The following night was much the same for me, waking up several times checking my phone and thinking about the following day in which I had a ceremony planned for another mama who was travelling from out of town and had accommodation booked where I would be doing her ceremony. I worried about needing to go in the early morning to the labour and not being able to see the ceremony through. However, labour was still slow and sporadic so I went ahead with the ceremony, stopping a couple of times to exchange messages with the family about where they were at, and to my relief got through the five hours of ceremony with no problems.
That afternoon I washed all of my gear and hung it up to dry, expecting once again that I would be called away overnight.

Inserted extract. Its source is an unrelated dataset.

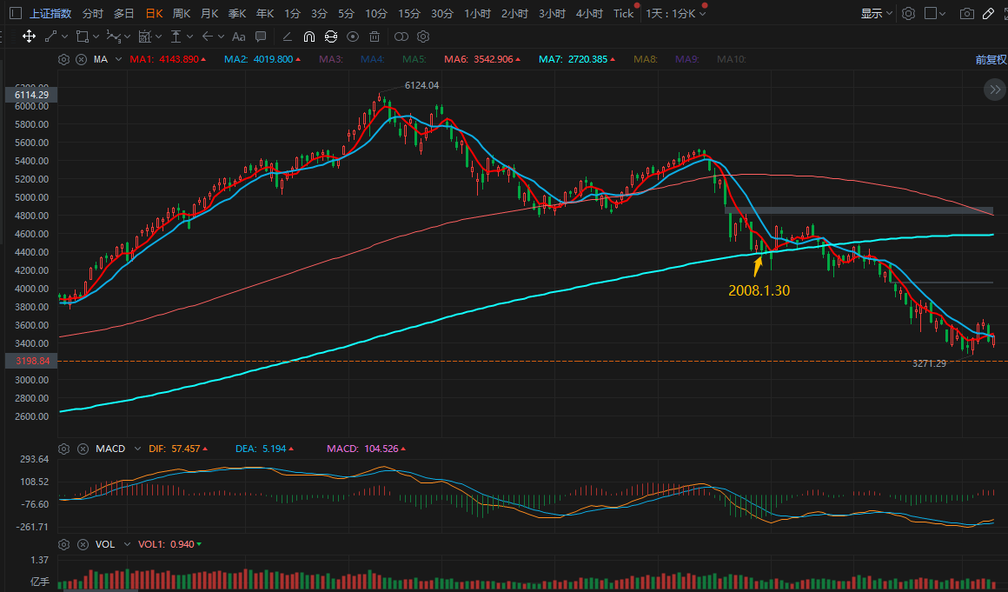Click the comment bubble annotation tool
This screenshot has width=1008, height=592.
(x=261, y=37)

Things did seem to pick up and around dinner time I was getting ready to leave to join the family but once again things slowed down, and I went to bed early again hoping for them that it wouldn’t be much longer. Another night passed, no phone calls or major changes so the Saturday morning when my husband went to the market with Oliver, I cleaned the house and changed some things around in the kids’ spaces and checked my phone regularly. By this point I was starting to feel a little stressed, and had a mother blessing planned for another client the following day, which I was to facilitate, and I worried I may not be able to make it. Surely labour would be picking up soon. In fact, that afternoon there was a shift and I left around 3pm to join the family, not knowing how long I would be gone, if I would sleep that night, if I could get to the mother blessing the following day, or anything much else at all.

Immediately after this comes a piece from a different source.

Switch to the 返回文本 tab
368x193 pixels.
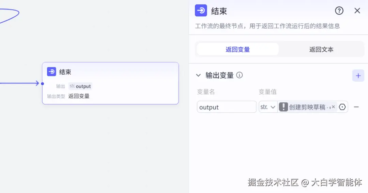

As it happens I wouldn’t sleep, I would be gone for about 24 hours and I wouldn’t make it to the mother blessing the following day, which I would communicate to the mother in the early hours of the morning when I would step outside the birth suite for a moment to message her after it becoming clear that birth was still a while away. Then birth happened, I was no longer on call for this family. Often though, one birth happens and I’m still on call for others, and it just goes on and on until maybe a baby arrives sooner than expected and I get an unexpected break from being ‘on call’. In this instance I was already having a planned break for a couple of weeks and went to bed that night with my phone off and a great relief knowing that I would wake up in the morning in the same place I went to sleep and that when I kissed my kids to sleep at night I would just say I’ll see you in the morning, instead of the usual I’ll see you in the morning, unless birth happens tonight.
Being on call for an expecting family is intense. I only charge a very small $100 fee for being on call and lately I’ve been reflecting how utterly insufficient this is for the toll it takes on my life and my family’s life. I will be taking this into consideration when I reassess my packages later this year. I’d love to hear accounts of others who work ‘on call’ too!!